→ **Aim of the exercise**
What follows is a set of records; restate each one word for word and drop the pictures.

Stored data
*-*-*

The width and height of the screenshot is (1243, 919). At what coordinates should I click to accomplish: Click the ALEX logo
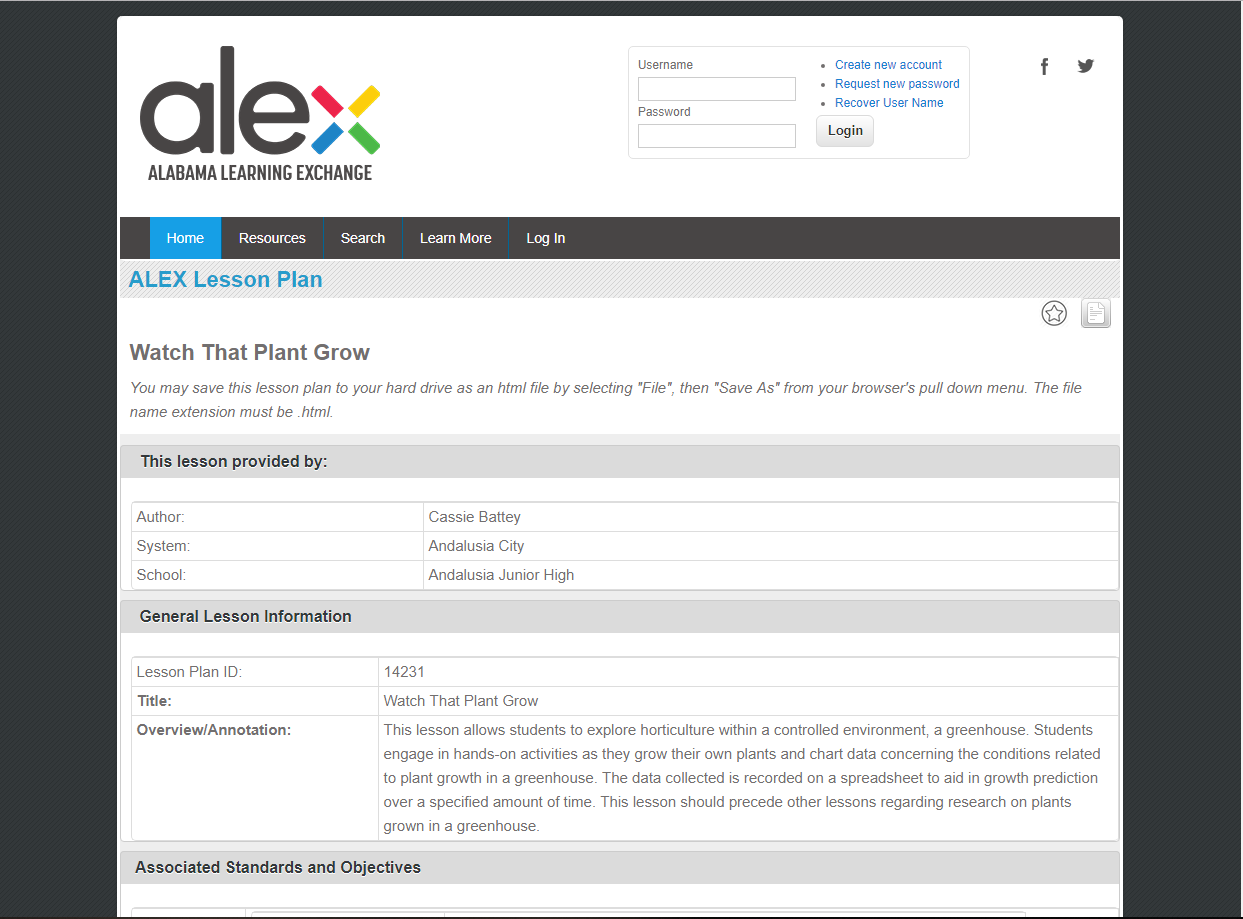(260, 115)
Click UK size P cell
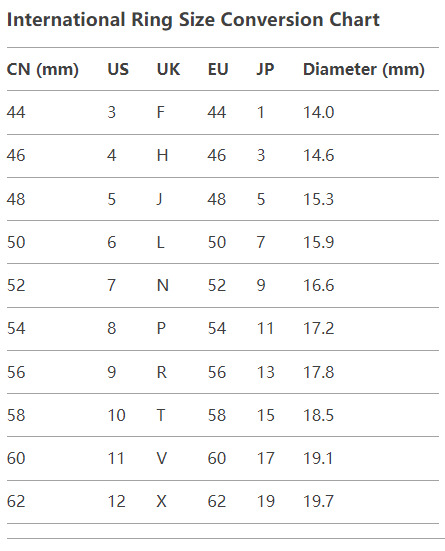445x551 pixels. click(x=161, y=329)
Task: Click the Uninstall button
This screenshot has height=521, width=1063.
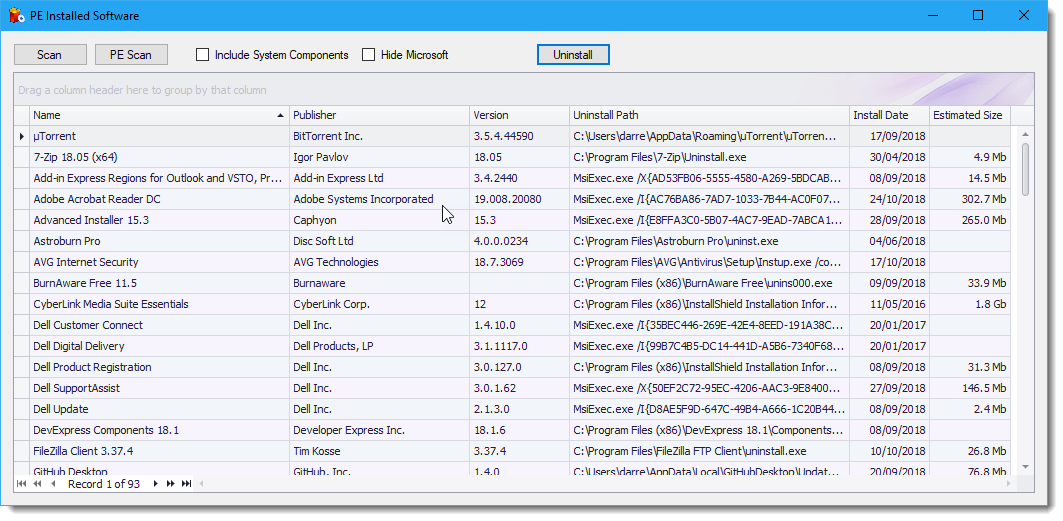Action: coord(573,55)
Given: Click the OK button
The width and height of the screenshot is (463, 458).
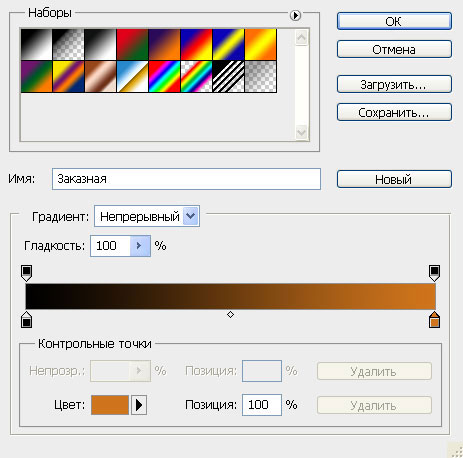Looking at the screenshot, I should click(394, 21).
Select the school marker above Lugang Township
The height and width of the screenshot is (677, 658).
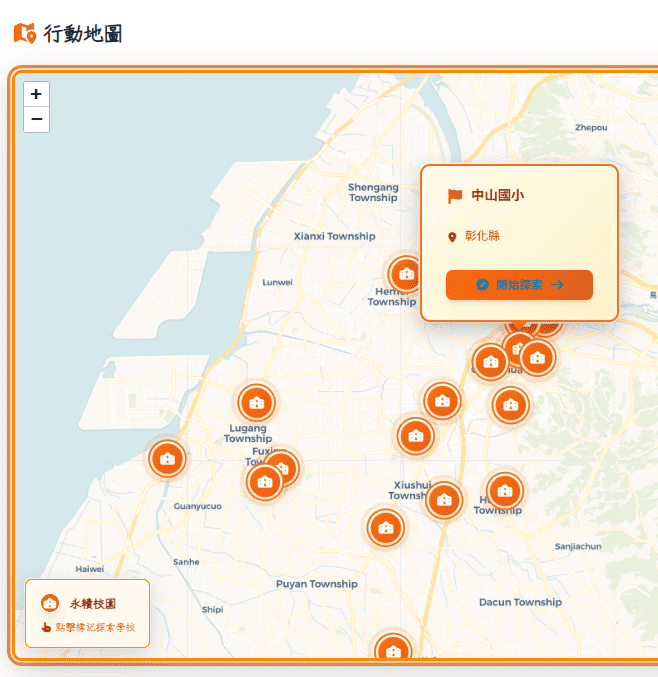pos(256,403)
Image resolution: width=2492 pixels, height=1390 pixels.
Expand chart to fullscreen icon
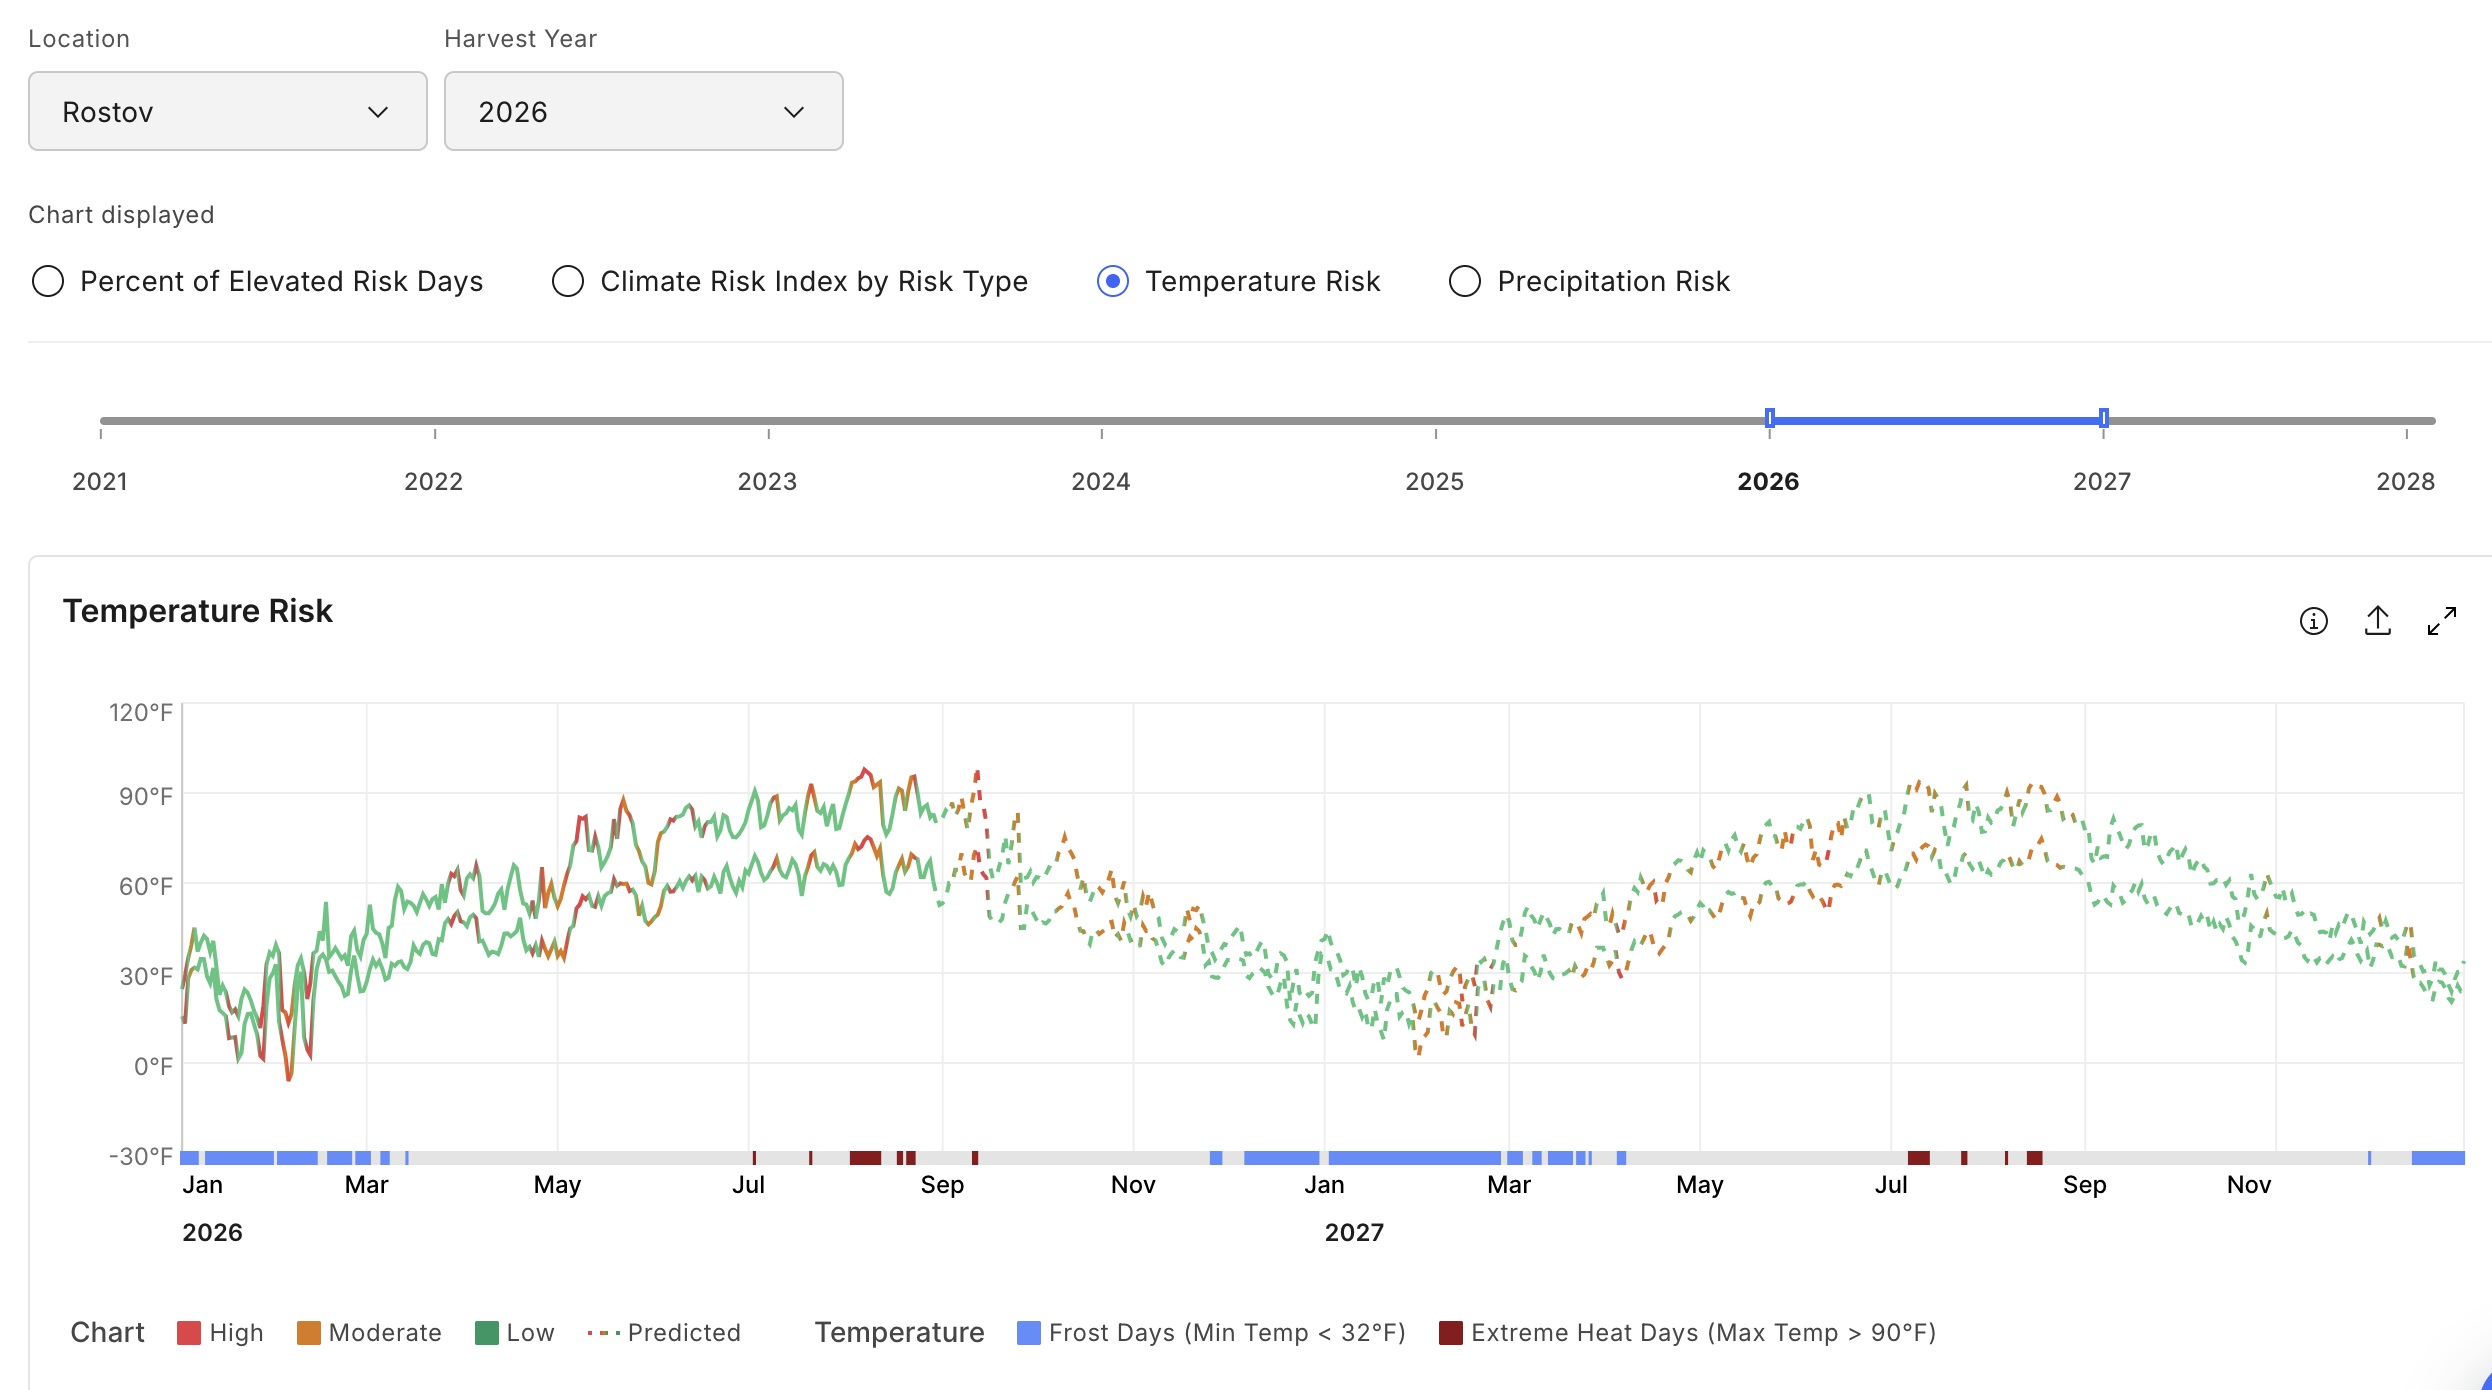click(x=2441, y=621)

*-*-*

→ **Written solution**
The width and height of the screenshot is (1243, 919). At what coordinates should I click to accomplish: Click the ALEX logo
(260, 115)
Click UK size P cell
445x551 pixels. click(x=161, y=329)
Task: Click the Uninstall button
This screenshot has height=521, width=1063.
Action: coord(573,55)
Given: Click the OK button
The width and height of the screenshot is (463, 458).
Looking at the screenshot, I should click(394, 21).
Select the school marker above Lugang Township
The height and width of the screenshot is (677, 658).
pos(256,403)
Image resolution: width=2492 pixels, height=1390 pixels.
Expand chart to fullscreen icon
click(x=2441, y=621)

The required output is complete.